BRIEF ▸
How many lines of the data include the string "Edit"? State the number and nothing else.

(Saved entries)
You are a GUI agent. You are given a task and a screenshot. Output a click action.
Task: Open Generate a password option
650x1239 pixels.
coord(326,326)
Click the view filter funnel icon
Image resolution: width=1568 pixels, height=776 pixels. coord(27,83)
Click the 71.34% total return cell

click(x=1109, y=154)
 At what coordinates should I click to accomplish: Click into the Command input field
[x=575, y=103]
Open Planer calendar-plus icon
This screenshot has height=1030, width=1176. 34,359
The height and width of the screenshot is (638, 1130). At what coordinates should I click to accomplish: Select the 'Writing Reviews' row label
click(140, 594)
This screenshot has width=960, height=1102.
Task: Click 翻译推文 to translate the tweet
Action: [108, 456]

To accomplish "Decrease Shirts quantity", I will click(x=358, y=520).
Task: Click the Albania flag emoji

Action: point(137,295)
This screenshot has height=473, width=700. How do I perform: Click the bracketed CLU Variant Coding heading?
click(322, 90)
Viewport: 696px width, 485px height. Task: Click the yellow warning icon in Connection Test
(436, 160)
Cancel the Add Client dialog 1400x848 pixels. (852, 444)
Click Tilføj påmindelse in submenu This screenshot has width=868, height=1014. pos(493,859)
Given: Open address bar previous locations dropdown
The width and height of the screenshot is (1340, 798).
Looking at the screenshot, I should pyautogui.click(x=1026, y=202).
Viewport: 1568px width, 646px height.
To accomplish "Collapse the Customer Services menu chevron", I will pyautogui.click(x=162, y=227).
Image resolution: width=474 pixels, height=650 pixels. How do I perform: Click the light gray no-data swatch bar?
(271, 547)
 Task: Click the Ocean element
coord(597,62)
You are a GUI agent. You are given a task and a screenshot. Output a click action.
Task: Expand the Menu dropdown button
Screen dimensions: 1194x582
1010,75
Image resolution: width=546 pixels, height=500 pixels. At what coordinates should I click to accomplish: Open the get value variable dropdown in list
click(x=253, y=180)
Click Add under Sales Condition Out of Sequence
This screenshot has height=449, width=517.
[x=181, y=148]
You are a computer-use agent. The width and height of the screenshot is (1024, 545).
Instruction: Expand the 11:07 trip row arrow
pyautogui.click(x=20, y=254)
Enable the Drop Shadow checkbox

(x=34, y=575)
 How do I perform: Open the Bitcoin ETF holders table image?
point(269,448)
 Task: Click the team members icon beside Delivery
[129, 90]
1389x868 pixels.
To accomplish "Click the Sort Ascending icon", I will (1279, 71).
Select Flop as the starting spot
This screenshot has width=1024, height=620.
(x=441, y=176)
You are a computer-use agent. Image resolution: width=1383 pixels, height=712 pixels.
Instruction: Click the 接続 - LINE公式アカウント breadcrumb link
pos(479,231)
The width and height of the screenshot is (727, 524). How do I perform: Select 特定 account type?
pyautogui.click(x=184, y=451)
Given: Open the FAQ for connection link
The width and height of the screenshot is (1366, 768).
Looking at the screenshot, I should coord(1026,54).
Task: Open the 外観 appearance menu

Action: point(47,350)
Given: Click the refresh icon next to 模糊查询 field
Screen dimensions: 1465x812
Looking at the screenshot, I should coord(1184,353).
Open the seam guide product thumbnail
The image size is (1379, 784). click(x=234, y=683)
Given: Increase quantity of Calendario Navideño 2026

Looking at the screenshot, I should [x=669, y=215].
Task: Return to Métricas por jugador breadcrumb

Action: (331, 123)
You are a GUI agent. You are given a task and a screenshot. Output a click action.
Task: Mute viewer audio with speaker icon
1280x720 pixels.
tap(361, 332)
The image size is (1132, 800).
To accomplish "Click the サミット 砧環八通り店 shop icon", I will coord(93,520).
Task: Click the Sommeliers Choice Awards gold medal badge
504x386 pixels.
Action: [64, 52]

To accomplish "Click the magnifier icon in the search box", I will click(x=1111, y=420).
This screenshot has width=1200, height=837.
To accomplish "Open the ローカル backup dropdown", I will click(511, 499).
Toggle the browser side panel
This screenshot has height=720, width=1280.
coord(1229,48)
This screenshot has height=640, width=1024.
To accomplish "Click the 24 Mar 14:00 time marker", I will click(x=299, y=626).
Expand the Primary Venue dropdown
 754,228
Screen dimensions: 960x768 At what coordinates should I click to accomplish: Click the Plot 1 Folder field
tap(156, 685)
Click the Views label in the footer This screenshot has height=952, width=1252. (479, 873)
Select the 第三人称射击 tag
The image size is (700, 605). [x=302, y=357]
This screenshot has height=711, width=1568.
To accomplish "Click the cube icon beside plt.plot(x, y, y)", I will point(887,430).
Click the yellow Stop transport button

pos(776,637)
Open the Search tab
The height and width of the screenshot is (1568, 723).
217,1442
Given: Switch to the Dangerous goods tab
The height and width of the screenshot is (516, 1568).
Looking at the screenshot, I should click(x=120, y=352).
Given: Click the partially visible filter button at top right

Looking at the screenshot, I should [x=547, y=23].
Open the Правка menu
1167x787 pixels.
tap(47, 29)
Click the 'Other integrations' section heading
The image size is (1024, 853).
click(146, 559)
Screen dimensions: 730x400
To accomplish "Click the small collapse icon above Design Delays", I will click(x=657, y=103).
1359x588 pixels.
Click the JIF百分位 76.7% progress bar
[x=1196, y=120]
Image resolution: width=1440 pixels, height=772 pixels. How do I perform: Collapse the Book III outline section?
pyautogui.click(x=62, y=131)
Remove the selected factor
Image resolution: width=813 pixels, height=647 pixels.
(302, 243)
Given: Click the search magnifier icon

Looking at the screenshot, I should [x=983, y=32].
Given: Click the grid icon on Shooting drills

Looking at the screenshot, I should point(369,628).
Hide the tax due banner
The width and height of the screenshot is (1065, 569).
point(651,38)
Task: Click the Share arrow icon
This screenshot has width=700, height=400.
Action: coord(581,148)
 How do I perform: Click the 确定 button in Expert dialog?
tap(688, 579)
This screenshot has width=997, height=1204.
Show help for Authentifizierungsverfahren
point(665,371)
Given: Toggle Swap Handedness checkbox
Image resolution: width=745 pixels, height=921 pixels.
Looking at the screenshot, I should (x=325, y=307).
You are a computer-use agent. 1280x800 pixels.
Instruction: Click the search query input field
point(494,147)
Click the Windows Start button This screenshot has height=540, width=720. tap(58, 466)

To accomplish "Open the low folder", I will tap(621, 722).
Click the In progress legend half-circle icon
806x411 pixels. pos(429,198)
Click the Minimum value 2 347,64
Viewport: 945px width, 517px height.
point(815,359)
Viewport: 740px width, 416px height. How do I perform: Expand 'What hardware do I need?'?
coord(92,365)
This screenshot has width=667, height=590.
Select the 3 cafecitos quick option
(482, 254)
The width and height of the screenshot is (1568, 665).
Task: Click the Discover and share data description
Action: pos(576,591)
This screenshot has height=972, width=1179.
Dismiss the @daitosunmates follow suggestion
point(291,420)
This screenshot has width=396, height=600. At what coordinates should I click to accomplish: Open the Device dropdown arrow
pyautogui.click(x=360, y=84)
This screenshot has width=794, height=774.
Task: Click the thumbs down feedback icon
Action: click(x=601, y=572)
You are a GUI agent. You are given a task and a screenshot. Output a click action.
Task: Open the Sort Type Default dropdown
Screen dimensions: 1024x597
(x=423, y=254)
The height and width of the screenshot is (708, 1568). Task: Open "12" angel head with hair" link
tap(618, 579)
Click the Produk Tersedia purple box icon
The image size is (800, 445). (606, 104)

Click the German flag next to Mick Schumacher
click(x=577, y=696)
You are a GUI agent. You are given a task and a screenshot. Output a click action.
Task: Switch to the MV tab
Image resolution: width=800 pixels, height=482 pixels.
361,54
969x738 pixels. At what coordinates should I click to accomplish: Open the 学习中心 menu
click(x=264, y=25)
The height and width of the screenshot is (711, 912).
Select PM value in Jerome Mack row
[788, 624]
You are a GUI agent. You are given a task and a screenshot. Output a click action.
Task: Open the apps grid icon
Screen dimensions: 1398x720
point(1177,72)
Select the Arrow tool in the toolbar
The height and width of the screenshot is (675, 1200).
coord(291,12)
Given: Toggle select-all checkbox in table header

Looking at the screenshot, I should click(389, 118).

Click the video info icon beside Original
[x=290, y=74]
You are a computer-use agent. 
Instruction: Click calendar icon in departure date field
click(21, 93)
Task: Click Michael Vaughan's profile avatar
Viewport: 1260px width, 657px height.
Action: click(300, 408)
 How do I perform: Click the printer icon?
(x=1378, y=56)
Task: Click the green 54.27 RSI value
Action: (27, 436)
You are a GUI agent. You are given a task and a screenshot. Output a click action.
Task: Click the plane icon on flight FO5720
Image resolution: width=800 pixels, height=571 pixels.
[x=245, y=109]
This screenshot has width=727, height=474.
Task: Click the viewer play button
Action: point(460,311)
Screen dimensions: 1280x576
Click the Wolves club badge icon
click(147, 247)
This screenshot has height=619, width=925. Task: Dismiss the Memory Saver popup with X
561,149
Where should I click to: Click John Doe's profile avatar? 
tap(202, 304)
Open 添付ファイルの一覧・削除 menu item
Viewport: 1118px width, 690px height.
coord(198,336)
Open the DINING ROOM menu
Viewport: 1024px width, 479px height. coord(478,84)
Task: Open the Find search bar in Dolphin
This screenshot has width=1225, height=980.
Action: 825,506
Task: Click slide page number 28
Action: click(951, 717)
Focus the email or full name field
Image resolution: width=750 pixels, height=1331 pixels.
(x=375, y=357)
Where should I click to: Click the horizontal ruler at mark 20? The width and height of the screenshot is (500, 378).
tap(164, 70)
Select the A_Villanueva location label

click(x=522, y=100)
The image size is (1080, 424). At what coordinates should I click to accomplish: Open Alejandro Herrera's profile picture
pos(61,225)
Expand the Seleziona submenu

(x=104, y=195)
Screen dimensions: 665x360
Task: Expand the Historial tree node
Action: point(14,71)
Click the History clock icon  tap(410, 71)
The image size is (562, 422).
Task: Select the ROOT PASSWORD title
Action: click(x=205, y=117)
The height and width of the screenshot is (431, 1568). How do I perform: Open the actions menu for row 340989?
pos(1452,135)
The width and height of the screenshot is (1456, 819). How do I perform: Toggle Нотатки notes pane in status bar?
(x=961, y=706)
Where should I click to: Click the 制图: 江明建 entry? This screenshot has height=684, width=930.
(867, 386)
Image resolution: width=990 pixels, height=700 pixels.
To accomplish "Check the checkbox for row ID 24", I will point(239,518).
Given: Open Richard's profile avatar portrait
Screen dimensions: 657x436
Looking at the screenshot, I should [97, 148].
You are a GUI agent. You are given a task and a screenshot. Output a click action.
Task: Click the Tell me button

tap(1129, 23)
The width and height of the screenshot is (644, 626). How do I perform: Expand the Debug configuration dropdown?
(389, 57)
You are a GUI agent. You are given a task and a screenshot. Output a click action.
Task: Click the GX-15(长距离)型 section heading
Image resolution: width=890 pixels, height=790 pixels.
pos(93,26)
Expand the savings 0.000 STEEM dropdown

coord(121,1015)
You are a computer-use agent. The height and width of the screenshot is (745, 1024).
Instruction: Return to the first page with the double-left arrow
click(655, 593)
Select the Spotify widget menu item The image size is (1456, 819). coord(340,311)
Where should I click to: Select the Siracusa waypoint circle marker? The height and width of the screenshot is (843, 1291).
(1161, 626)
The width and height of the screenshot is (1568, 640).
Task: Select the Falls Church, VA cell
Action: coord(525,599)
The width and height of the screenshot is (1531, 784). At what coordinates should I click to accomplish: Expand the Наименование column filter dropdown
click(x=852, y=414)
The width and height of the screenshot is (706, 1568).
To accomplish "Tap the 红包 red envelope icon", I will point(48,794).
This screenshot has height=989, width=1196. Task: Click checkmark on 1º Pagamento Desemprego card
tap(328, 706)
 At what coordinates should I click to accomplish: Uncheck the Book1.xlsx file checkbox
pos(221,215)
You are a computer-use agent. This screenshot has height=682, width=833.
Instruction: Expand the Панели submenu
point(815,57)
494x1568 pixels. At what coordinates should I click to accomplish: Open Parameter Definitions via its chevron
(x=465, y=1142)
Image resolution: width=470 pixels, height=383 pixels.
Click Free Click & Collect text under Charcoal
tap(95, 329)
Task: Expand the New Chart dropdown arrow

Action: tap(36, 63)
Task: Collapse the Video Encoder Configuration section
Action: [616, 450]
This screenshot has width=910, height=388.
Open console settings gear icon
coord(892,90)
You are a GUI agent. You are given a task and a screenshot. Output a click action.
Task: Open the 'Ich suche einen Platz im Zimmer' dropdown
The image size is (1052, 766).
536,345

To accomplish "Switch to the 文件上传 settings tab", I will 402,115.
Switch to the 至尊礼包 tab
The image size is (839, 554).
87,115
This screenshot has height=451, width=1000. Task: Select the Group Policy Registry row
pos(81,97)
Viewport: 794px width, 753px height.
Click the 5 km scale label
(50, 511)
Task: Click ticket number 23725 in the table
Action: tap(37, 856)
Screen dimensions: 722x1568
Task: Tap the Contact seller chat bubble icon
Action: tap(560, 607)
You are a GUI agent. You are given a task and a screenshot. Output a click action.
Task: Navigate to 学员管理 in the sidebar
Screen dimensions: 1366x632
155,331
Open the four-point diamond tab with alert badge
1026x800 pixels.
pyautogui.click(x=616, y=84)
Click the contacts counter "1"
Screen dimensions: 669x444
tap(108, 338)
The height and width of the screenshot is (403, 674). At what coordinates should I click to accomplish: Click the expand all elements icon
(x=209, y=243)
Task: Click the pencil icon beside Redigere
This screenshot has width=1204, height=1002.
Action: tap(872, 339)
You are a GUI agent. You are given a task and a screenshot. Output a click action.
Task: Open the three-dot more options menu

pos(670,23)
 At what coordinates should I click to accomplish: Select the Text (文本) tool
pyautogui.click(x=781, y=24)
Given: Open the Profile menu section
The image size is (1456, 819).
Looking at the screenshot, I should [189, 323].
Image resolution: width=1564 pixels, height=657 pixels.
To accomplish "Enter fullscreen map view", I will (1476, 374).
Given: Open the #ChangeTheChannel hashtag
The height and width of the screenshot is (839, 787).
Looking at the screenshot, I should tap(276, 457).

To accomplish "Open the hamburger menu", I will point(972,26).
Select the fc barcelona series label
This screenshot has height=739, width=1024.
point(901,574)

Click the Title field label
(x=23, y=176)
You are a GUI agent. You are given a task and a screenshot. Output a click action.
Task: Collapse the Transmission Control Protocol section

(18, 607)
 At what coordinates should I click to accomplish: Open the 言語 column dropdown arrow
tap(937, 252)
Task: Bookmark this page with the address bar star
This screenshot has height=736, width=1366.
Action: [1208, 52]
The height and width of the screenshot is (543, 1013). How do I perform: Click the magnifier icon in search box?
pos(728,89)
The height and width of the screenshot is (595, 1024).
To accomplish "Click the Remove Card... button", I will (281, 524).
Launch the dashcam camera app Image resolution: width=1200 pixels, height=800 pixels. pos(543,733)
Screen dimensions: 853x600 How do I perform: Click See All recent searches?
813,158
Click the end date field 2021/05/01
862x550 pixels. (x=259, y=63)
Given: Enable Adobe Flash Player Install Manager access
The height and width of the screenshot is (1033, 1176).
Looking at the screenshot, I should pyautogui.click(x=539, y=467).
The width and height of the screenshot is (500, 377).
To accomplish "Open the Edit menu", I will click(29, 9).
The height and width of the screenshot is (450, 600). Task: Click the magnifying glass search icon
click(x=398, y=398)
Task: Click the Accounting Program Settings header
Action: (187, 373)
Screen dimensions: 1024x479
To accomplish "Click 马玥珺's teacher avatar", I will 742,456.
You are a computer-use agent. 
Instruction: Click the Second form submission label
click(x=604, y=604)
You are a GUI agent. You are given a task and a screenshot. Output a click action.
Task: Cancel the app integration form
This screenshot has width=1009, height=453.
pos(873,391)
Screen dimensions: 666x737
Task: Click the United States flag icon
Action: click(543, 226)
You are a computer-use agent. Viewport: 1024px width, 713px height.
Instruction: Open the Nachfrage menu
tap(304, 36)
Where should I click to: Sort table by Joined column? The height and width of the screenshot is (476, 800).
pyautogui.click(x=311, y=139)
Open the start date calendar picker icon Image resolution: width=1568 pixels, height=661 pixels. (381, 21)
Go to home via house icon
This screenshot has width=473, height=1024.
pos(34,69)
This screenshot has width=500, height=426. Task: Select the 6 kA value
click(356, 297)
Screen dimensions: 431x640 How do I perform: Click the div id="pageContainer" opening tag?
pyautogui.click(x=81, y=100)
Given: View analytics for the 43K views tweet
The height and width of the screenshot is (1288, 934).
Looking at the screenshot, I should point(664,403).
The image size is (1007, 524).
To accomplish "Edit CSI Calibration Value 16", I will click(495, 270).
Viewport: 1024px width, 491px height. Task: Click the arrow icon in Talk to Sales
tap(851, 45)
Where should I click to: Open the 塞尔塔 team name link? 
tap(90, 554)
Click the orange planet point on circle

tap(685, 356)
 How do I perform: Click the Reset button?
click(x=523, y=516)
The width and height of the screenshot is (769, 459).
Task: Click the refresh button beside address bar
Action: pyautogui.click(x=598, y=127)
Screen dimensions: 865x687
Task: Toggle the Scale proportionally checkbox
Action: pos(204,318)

EXERCISE RESPONSE ▸
2